TASK TO CARRY OUT: What you give back must match the data below character for character.
** THE DATA follows **
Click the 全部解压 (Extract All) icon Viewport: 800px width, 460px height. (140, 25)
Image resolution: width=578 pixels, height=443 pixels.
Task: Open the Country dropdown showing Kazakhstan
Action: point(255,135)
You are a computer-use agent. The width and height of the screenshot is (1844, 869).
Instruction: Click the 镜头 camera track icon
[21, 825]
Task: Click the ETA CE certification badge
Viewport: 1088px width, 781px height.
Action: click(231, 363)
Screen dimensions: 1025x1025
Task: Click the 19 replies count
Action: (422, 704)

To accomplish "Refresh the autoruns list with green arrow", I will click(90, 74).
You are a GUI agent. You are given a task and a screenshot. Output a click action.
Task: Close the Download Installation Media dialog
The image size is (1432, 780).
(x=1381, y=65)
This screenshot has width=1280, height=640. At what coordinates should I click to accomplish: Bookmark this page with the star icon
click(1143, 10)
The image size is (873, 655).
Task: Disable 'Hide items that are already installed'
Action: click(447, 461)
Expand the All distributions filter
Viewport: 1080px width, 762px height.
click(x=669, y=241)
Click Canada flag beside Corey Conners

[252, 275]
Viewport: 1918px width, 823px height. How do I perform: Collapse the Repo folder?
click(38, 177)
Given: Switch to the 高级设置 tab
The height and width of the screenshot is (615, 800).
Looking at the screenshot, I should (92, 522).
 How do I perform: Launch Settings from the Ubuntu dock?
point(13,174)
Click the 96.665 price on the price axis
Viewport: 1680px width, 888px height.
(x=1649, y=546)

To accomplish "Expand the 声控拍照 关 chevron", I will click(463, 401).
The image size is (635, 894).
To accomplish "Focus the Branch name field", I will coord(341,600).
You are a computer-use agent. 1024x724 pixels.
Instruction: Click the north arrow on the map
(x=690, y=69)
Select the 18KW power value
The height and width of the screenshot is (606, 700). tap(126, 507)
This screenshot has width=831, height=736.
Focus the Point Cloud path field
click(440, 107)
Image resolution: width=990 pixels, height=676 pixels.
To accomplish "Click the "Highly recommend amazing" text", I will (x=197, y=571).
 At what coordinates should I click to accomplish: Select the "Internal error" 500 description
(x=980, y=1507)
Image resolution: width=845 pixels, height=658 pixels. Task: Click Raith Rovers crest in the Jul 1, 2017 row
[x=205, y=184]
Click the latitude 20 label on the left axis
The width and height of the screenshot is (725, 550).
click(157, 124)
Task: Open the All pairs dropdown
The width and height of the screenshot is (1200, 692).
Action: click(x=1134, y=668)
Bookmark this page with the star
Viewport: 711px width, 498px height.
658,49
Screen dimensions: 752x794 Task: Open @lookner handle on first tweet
** End of THE DATA **
OUTPUT FOR THIS EXERCISE:
Click the 全部解压 (Extract All) icon Viewport: 800px width, 460px height. (140, 25)
Image resolution: width=578 pixels, height=443 pixels.
Task: Open the Country dropdown showing Kazakhstan
Action: point(255,135)
You are a computer-use agent. The width and height of the screenshot is (1844, 869).
Instruction: Click the 镜头 camera track icon
[21, 825]
Task: Click the ETA CE certification badge
Viewport: 1088px width, 781px height.
Action: click(231, 363)
Screen dimensions: 1025x1025
Task: Click the 19 replies count
Action: (422, 704)

To accomplish "Refresh the autoruns list with green arrow", I will click(90, 74).
You are a GUI agent. You are given a task and a screenshot. Output a click action.
Task: Close the Download Installation Media dialog
The image size is (1432, 780).
(x=1381, y=65)
This screenshot has width=1280, height=640. At what coordinates should I click to accomplish: Bookmark this page with the star icon
click(1143, 10)
The image size is (873, 655).
Task: Disable 'Hide items that are already installed'
Action: click(447, 461)
Expand the All distributions filter
Viewport: 1080px width, 762px height.
click(x=669, y=241)
Click Canada flag beside Corey Conners

[252, 275]
Viewport: 1918px width, 823px height. How do I perform: Collapse the Repo folder?
click(38, 177)
Given: Switch to the 高级设置 tab
The height and width of the screenshot is (615, 800).
Looking at the screenshot, I should (92, 522).
 How do I perform: Launch Settings from the Ubuntu dock?
point(13,174)
Click the 96.665 price on the price axis
Viewport: 1680px width, 888px height.
(x=1649, y=546)

To accomplish "Expand the 声控拍照 关 chevron", I will click(463, 401).
The image size is (635, 894).
To accomplish "Focus the Branch name field", I will coord(341,600).
You are a computer-use agent. 1024x724 pixels.
Instruction: Click the north arrow on the map
(x=690, y=69)
Select the 18KW power value
The height and width of the screenshot is (606, 700). tap(126, 507)
This screenshot has width=831, height=736.
Focus the Point Cloud path field
click(440, 107)
Image resolution: width=990 pixels, height=676 pixels.
To accomplish "Click the "Highly recommend amazing" text", I will (x=197, y=571).
 At what coordinates should I click to accomplish: Select the "Internal error" 500 description
(x=980, y=1507)
Image resolution: width=845 pixels, height=658 pixels. Task: Click Raith Rovers crest in the Jul 1, 2017 row
[x=205, y=184]
Click the latitude 20 label on the left axis
The width and height of the screenshot is (725, 550).
click(157, 124)
Task: Open the All pairs dropdown
The width and height of the screenshot is (1200, 692).
Action: click(x=1134, y=668)
Bookmark this page with the star
Viewport: 711px width, 498px height.
658,49
Screen dimensions: 752x794 Task: Open @lookner handle on first tweet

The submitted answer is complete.